● **Material**
## start
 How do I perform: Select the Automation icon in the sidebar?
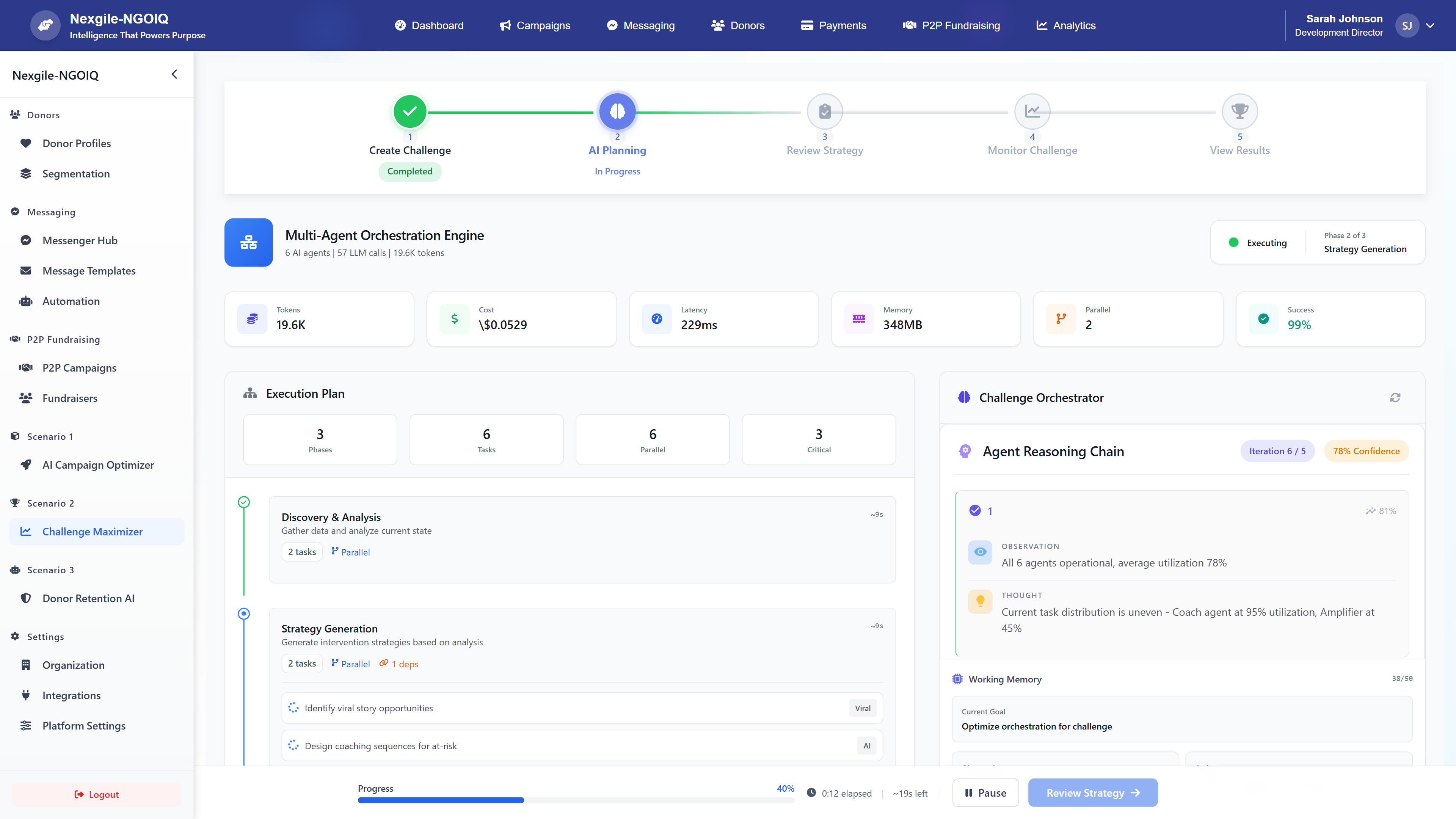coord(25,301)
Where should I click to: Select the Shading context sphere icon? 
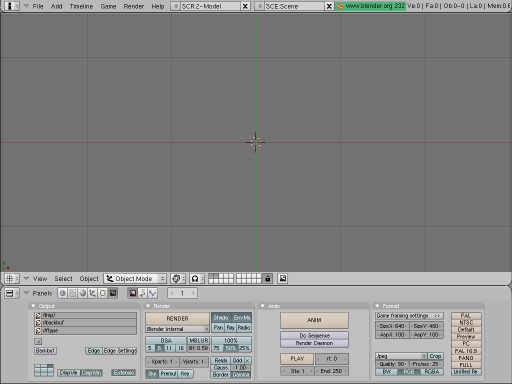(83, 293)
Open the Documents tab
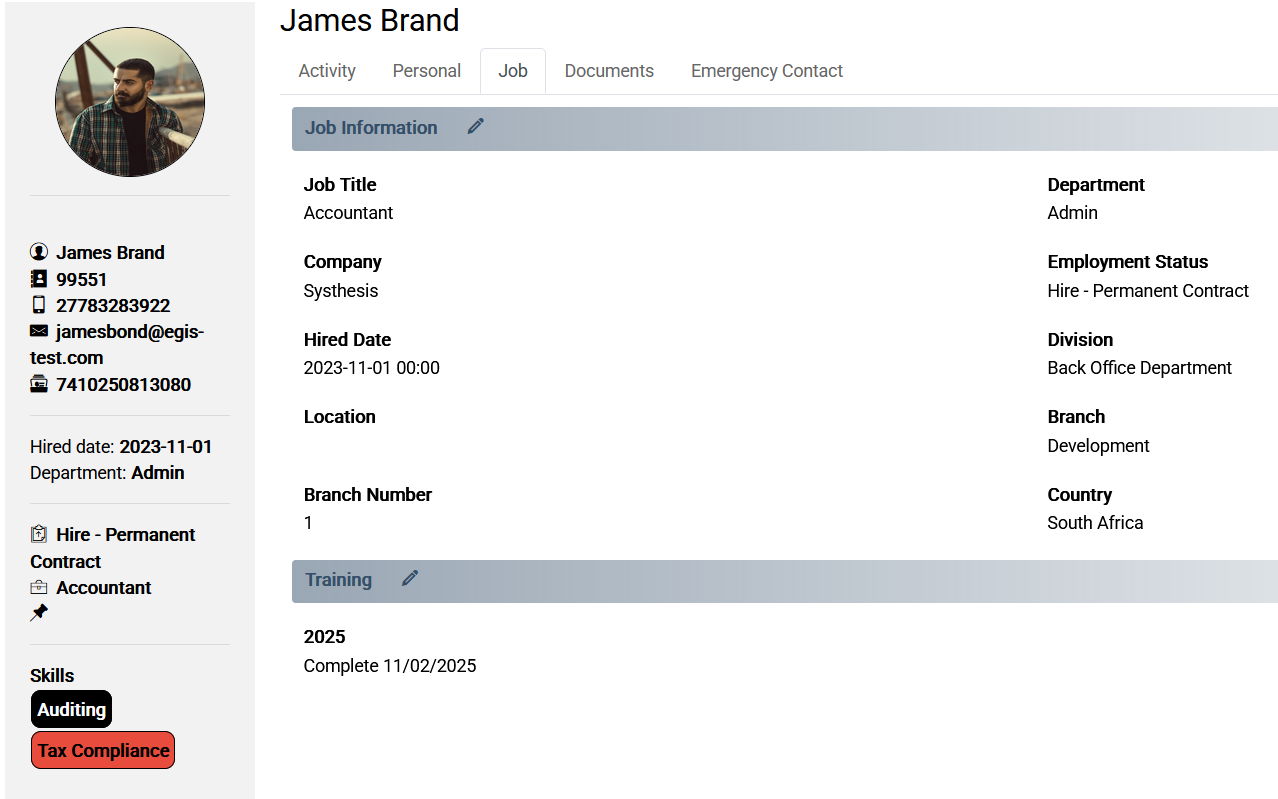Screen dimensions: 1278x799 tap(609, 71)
## end
● **Do this**
Write out every item above word for word, leaving out the pictures.

● **Solution for this task**
 How do I perform: Select the Automation icon in the sidebar?
coord(25,301)
Where should I click to: Select the Shading context sphere icon? 
(83, 293)
Open the Documents tab
Screen dimensions: 1278x799 tap(609, 71)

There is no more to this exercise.